Snuggly blanket, Owl bookmark, and a booklight with fresh batteries!
Outlander is set in Scotland and follows the main character's journey from 1945 to 1743. Talk about a shock! Claire quickly finds herself in quite a bad situation, not sure where she is or what she is doing there. I personally think that I would just sit down and cry if I were in that situation. Imagine that people from 2014 running around the Highlands wondering why their cell phones don't work! Oh look a guy in a tartan, let me take a selfie! I think we would quickly die, which Claire does not do. Although it is close a couple of times, but the main male character Jamie might actually surpass her. Claire is married when she goes into 1743 and spends a fair amount of this book dealing with guilt because as much as she loves her husband Frank, she finds herself falling hard and fast for the stubborn and sometimes quite reckless Jamie. Not that I would blame her, he does have quite a few good traits. She does end up marrying him for protection from the English and that makes the guilt even worse!Sex is a big part of this book and this series I hear! So if that is not something that you like reading about, it's not the book for you. The amount of times that sex, heterosexual and homosexual, happens or is talked about is pretty intense. It's Historical Fiction though so that should not really surprise you because this genre does tend to lean that way. Though sometimes you can work around the sex, I don't think that you can in this book, not without missing big chunks of the plot. I did try to work around the sex scenes but it didn't really work.

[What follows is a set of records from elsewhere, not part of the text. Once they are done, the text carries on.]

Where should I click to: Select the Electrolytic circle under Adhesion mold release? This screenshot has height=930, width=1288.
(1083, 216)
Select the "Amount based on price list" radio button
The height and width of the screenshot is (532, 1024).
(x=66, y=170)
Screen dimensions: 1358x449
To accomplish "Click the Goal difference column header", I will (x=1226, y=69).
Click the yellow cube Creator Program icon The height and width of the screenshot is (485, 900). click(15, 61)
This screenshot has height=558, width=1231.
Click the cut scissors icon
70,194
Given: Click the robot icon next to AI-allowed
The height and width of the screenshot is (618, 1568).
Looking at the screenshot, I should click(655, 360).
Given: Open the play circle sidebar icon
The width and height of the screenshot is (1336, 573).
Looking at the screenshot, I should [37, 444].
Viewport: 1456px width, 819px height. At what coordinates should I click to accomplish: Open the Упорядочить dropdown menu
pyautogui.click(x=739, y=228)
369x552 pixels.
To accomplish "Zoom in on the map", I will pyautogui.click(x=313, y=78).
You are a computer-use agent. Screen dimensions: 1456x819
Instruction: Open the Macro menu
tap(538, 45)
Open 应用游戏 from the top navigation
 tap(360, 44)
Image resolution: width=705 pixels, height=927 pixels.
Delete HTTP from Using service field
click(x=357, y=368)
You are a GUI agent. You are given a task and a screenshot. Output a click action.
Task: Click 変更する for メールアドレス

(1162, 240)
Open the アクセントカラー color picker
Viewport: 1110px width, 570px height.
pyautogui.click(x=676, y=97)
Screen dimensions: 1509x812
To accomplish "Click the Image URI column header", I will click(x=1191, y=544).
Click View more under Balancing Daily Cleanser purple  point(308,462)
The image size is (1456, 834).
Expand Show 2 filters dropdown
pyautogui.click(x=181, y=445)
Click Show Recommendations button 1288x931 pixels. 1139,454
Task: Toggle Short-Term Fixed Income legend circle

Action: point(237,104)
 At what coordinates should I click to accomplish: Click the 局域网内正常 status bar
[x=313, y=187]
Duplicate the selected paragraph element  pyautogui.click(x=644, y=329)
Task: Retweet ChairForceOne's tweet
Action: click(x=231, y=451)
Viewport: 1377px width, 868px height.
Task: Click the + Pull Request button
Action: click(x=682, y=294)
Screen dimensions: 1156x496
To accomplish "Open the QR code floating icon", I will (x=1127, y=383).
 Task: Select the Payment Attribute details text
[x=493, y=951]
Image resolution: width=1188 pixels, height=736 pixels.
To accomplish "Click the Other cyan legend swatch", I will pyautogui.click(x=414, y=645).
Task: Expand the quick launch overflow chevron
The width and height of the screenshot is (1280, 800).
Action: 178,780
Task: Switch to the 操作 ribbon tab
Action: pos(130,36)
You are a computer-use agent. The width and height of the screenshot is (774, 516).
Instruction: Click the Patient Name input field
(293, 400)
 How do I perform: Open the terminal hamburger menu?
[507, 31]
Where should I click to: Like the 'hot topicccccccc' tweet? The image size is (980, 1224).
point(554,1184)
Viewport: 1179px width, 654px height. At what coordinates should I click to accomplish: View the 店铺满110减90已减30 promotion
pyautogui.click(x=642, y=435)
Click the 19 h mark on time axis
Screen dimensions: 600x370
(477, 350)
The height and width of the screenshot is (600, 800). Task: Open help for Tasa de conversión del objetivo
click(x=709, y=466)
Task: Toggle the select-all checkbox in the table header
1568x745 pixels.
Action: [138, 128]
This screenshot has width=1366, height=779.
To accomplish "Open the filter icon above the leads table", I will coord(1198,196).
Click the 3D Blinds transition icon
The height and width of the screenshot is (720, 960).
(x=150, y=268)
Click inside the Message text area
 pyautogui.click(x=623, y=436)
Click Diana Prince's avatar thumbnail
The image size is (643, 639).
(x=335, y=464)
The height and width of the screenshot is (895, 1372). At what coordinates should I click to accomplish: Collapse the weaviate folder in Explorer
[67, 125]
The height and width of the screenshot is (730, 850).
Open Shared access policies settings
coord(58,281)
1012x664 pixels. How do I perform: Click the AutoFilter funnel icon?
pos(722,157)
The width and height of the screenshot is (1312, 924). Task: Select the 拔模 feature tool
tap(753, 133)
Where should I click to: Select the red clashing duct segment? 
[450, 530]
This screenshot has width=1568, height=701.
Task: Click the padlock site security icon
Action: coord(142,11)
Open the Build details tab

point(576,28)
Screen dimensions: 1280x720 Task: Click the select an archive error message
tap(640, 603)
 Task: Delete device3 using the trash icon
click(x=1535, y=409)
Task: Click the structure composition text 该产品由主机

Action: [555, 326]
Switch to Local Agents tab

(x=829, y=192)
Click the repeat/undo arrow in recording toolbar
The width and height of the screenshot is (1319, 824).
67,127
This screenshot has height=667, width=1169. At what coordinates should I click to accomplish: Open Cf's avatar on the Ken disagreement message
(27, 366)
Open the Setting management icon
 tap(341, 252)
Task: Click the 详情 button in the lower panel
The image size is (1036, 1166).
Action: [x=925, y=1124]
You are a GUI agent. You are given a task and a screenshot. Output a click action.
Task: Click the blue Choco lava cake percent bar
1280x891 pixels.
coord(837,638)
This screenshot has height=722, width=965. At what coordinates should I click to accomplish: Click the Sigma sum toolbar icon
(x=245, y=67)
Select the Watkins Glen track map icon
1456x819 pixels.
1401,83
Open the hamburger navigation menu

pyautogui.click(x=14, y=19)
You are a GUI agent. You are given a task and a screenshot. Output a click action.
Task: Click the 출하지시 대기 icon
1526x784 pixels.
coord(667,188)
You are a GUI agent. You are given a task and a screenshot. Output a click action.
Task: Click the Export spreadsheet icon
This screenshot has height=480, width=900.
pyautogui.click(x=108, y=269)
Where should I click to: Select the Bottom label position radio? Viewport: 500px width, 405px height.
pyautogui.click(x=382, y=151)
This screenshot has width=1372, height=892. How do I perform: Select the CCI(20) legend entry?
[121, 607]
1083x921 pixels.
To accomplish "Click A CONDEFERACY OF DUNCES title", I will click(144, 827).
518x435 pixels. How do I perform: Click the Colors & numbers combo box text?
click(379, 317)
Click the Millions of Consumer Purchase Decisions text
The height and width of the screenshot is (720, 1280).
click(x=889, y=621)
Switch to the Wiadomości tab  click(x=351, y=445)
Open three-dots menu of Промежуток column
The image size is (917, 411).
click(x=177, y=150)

It's quite clear that Gabaldon is setting this up to be a series, even if you didn't know that it was one. The characters are learned quickly but share stories of their childhood which is not only a way of showing their differences but a way of letting us know why they are the way that they are. Which is completely fine, I would rather read story after story about Jamie's stubbornness than wonder why he has these traits later but if you don't want to hear about mischievous boys and why they were bent over a fence and beaten then you probably don't want to read this book.
This book deals with Jamie and Claire's relationship starting out, struggles with their differences, many situations where one of them is hunted, imprisoned, almost beat to death, almost burned. Prtty much anything bad that can happen to these characters will. Claire is faced with the decision to go back to her husband Frank or to stay with her other husband Jamie and she does make that and other decisions that she makes may make it so that Frank is never born. At the end of Outlander we don't truly know what is going on with certain points aka Frank's ancestor who is a nasty piece of work. I honestly don't want to give away the whole book.
Now here's the question; did I enjoy it? I did, I liked the book. I wouldn't say that it's absolutely spectacular and it's never going to push out my Lord of the Rings but it is very good and if you like historical fiction (and sex) you'll like it. It has a good story, it was well researched, and it has strong well developed characters! I am going to start Dragonfly in the Amber because I do want to know what happens with Jamie and Claire!